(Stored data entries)
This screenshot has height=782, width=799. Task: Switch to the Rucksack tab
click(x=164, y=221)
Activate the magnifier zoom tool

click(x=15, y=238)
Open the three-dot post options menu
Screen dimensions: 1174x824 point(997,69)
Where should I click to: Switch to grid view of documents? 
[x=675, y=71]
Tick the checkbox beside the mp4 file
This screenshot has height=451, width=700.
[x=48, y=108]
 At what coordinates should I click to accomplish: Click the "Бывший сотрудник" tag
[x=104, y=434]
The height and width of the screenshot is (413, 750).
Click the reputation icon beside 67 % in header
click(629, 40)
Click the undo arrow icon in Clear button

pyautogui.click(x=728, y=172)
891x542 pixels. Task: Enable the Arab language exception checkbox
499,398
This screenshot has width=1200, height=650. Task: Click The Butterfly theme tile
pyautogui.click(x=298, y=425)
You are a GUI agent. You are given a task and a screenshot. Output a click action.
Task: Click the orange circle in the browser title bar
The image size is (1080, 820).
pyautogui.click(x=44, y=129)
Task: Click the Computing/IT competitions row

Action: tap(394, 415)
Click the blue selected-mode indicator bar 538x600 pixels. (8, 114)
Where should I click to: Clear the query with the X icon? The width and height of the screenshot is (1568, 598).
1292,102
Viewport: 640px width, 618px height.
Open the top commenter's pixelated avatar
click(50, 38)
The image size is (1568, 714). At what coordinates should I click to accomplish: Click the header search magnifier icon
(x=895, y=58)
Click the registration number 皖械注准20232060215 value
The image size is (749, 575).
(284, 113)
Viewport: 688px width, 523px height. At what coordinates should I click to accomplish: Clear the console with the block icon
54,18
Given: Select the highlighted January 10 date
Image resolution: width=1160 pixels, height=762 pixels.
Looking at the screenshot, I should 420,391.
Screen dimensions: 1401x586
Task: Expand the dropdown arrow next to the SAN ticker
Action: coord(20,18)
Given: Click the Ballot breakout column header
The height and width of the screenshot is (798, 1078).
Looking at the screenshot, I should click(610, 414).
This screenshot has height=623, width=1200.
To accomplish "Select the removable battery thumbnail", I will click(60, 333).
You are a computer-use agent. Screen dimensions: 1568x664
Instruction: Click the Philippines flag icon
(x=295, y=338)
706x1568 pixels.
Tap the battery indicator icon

_WHAT IS NEEDED_.
Retype, exactly as written, each line from the one that has "Given: Select the highlighted January 10 date" to the bottom of the entries above, and include both of those lines.

_ANSWER BOX_.
Given: Select the highlighted January 10 date
Image resolution: width=1160 pixels, height=762 pixels.
Looking at the screenshot, I should 420,391.
Screen dimensions: 1401x586
Task: Expand the dropdown arrow next to the SAN ticker
Action: coord(20,18)
Given: Click the Ballot breakout column header
The height and width of the screenshot is (798, 1078).
Looking at the screenshot, I should click(610, 414).
This screenshot has height=623, width=1200.
To accomplish "Select the removable battery thumbnail", I will click(60, 333).
You are a computer-use agent. Screen dimensions: 1568x664
Instruction: Click the Philippines flag icon
(x=295, y=338)
706x1568 pixels.
Tap the battery indicator icon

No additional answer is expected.